The Brussels metro and schools reopened on Wednesday as the Belgian capital edged back to normal after a four-day security lockdown, but the hunt went on for militants who the police fear may mount a Paris-style mass attack.
Troops and armoured vehicles outside reopened underground stations — about half of the network remains closed — and the police outside schools provided a reminder of the threat the government said was so imminent it raised its alert level on Saturday in Brussels to the maximum, where it remains.
There was less evidence of the raids and searches carried out periodically in the city since two suicide bombers from Brussels blew themselves up on 13 November during the Islamic State attack on Paris. The brother of one of them is still on the run, along with at least one suspected accomplice.
Of more than two dozen people detained in the past 12 days in Belgium, all but five have been released. The police have not reported finding substantial amounts of weaponry, which the government says it fears a local jihadist cell could be about to use in a rerun of the violence in France that killed 130 people.
"There are maybe 10 or more people in Belgium, maybe in the neighbouring countries, present in the territory to organise some terrorist attacks," Foreign Minister Didier Reynders, speaking English, told ABC television. Aides later said the figure was based on an assumption of how many people would have to be involved to mount attacks like those in Paris.
Sister newspapers "L'Echo" and "De Tijd" quoted unidentified sources saying security operations on Sunday had foiled a major attack in Brussels.

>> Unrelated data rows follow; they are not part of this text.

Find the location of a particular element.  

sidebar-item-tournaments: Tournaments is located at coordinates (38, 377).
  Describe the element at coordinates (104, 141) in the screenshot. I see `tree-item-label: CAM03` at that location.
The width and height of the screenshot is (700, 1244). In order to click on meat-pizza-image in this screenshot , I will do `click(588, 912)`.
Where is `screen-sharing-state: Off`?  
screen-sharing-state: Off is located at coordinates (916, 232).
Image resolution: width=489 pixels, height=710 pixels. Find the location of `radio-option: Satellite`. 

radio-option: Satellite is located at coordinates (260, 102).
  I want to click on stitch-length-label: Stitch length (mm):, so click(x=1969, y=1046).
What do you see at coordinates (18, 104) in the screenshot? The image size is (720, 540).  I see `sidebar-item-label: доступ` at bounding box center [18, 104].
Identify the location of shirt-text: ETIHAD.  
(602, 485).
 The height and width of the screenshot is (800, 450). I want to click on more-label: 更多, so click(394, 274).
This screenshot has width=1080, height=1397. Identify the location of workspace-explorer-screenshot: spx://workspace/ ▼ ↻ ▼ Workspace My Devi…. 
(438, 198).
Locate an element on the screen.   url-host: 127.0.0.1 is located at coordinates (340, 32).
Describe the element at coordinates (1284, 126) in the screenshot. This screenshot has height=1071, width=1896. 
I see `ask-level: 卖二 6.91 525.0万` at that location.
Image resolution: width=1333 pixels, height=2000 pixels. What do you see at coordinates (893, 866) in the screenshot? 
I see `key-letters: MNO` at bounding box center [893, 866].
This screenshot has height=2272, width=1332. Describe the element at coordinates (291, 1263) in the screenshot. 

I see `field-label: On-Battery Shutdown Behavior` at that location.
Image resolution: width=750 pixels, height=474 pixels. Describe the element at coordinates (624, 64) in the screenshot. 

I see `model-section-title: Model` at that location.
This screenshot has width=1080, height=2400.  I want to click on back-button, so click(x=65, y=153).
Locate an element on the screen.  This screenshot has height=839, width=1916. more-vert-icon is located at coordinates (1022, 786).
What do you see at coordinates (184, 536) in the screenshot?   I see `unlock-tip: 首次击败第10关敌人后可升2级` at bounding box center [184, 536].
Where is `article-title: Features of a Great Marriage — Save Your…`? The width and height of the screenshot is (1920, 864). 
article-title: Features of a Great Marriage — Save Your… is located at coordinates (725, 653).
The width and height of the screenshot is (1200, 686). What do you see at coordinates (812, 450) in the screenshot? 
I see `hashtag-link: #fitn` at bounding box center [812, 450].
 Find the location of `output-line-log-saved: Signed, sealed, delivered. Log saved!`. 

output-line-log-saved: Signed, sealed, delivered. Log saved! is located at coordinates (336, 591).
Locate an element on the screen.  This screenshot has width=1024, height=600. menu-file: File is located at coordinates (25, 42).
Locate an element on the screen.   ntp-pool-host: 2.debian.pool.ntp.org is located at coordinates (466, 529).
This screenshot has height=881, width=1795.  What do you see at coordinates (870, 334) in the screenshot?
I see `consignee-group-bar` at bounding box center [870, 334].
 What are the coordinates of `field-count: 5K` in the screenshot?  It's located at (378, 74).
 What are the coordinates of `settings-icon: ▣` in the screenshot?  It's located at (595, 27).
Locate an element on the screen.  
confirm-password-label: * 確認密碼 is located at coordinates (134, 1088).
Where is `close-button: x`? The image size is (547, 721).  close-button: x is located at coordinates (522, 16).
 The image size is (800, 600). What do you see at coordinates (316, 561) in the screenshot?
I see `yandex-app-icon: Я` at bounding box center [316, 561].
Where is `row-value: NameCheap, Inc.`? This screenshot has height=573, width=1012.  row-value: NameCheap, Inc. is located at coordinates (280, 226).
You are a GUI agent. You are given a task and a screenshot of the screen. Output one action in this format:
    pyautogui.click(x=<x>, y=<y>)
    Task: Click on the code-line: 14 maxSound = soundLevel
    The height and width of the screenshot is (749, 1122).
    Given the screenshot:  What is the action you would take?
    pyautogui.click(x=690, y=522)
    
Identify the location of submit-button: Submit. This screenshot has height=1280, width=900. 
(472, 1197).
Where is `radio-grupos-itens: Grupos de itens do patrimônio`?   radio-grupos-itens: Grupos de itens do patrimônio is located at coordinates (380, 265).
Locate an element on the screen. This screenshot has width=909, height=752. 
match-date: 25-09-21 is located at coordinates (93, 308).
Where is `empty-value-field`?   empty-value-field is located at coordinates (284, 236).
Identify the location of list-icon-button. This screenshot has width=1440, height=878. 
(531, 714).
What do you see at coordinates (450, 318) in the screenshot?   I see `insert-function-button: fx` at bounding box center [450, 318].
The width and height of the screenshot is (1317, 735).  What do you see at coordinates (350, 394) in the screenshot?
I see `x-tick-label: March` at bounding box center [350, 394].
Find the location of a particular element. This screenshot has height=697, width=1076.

Officials declined comment and judicial sources told public broadcaster RTBF Sunday's raids, during which 16 people were detained, were not intended to thwart attacks but rather to "give the hornets' nest a good kick".
Of five people held in Brussels on terrorism charges, two admit driving Salah Abdeslam, brother of suicide bomber Brahim Abdeslam, back from Paris to Brussels — a six-hour round trip — just after the attacks but deny any knowledge of the plot.
Salah Abdeslam, 26, is suspected of being the eighth attacker mentioned by Islamic State in its claim of responsibility. The seven others died. A suicide vest found in a Paris litter bin and mobile phone records have suggested that he may have had a change of heart.
A third man charged is accused of driving him somewhere after he reached Brussels on 14 November.
The fourth indictment is based on handguns and bloodstains found in the car of another man. The fifth person who has been charged has yet to be identified, but prosecutors have said Salah Abdeslam is still at large. The police have also put out an international arrest warrant for Mohamed Abrini, 30.
Abrini was filmed driving a car with Abdeslam in northern France two days before the attacks. Like several involved, Belgian media said on Wednesday, Abrini had fought in Syria and came from the same Brussels borough as the Abdeslam brothers and Abdelhamid Abaaoud, the suspected planner killed last week.